**PROBLEM TO WORK ON**
Leave out the pictures and restate exactly, and only, the lines from the one that contains "Contact (18, 2464)" through the final line of the material below.

**TASK INPUT**
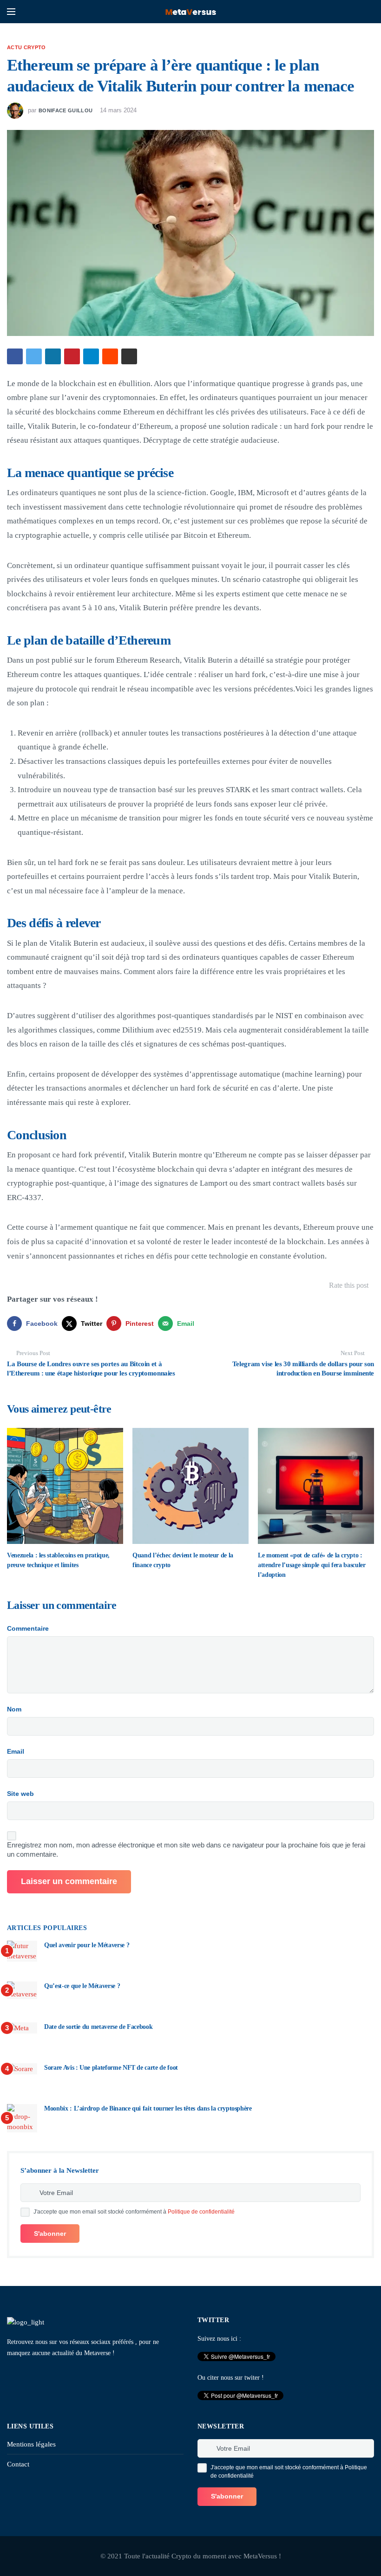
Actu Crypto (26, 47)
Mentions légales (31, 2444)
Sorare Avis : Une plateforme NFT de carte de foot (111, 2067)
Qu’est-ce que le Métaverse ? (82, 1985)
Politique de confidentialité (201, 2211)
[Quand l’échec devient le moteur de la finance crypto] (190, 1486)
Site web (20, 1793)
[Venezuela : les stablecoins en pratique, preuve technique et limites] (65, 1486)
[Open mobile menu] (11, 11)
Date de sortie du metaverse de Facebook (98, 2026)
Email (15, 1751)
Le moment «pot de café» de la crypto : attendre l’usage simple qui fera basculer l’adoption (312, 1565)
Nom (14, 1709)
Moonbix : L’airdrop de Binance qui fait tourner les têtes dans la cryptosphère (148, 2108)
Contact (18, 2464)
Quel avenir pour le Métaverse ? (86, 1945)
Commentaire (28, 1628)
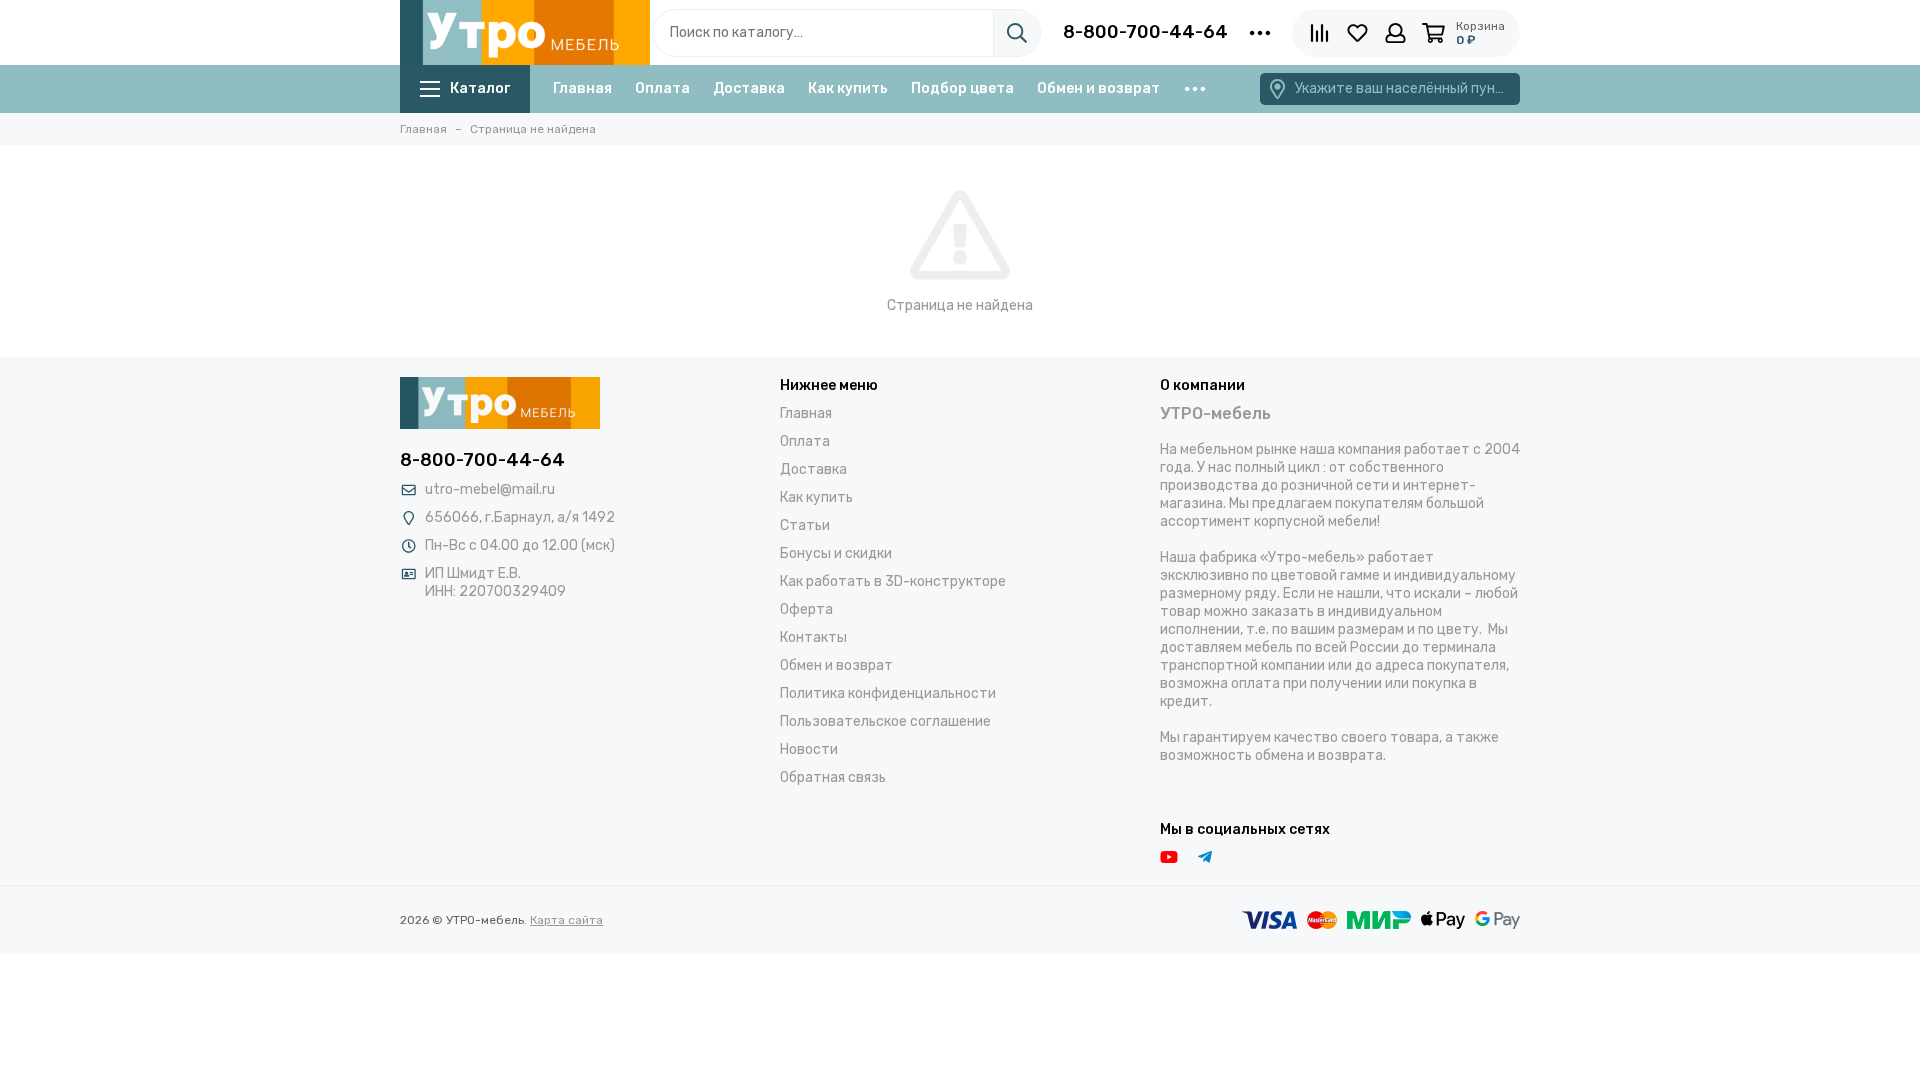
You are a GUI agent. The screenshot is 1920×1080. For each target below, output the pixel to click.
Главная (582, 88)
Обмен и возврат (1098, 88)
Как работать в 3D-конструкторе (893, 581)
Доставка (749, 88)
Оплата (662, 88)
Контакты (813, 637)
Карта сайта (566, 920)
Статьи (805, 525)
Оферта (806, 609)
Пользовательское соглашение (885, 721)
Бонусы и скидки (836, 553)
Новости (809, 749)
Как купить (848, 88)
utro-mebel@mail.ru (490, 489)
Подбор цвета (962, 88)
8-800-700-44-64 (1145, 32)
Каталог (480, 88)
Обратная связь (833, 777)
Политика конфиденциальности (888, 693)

**SOLUTION BELOW**
Contact (18, 2464)
Quel avenir pour le Métaverse ? (86, 1945)
Commentaire (28, 1628)
You are a GUI agent. The screenshot is 1920×1080. For each target below, output the pixel to click.
Главная (582, 88)
Обмен и возврат (1098, 88)
Как работать в 3D-конструкторе (893, 581)
Доставка (749, 88)
Оплата (662, 88)
Контакты (813, 637)
Карта сайта (566, 920)
Статьи (805, 525)
Оферта (806, 609)
Пользовательское соглашение (885, 721)
Бонусы и скидки (836, 553)
Новости (809, 749)
Как купить (848, 88)
utro-mebel@mail.ru (490, 489)
Подбор цвета (962, 88)
8-800-700-44-64 (1145, 32)
Каталог (480, 88)
Обратная связь (833, 777)
Политика конфиденциальности (888, 693)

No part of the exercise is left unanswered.